____ DATA EXTRACT

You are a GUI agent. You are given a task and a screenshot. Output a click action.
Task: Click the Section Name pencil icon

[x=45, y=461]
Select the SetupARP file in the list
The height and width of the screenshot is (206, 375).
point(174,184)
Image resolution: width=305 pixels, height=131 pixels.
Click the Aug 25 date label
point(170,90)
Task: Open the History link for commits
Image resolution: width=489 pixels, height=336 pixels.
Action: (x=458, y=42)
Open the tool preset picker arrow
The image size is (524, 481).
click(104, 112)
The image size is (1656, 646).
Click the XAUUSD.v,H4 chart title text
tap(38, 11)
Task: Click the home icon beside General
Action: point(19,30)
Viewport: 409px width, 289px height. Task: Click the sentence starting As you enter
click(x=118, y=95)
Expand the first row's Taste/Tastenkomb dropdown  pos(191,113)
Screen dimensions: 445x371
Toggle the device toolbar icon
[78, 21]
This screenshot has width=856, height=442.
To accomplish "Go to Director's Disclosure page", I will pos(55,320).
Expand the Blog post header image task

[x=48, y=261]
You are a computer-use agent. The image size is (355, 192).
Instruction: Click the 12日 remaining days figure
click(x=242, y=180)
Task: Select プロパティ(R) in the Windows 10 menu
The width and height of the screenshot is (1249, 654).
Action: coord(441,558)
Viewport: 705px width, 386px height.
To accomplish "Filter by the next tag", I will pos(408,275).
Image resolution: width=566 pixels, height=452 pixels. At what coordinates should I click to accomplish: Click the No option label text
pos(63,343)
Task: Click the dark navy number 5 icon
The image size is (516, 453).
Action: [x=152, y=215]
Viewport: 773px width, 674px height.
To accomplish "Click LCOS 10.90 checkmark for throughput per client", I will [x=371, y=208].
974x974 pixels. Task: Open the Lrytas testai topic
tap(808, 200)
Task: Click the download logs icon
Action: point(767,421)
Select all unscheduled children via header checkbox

________

**WRITTEN EXERCISE**
Reproduce verbatim the items above, from the line containing "Viewport: 409px width, 289px" through the line containing "[x=48, y=261]", both lines included.

**ANSWER TO THIS PROBLEM**
Viewport: 409px width, 289px height. Task: Click the sentence starting As you enter
click(x=118, y=95)
Expand the first row's Taste/Tastenkomb dropdown  pos(191,113)
Screen dimensions: 445x371
Toggle the device toolbar icon
[78, 21]
This screenshot has width=856, height=442.
To accomplish "Go to Director's Disclosure page", I will pos(55,320).
Expand the Blog post header image task

[x=48, y=261]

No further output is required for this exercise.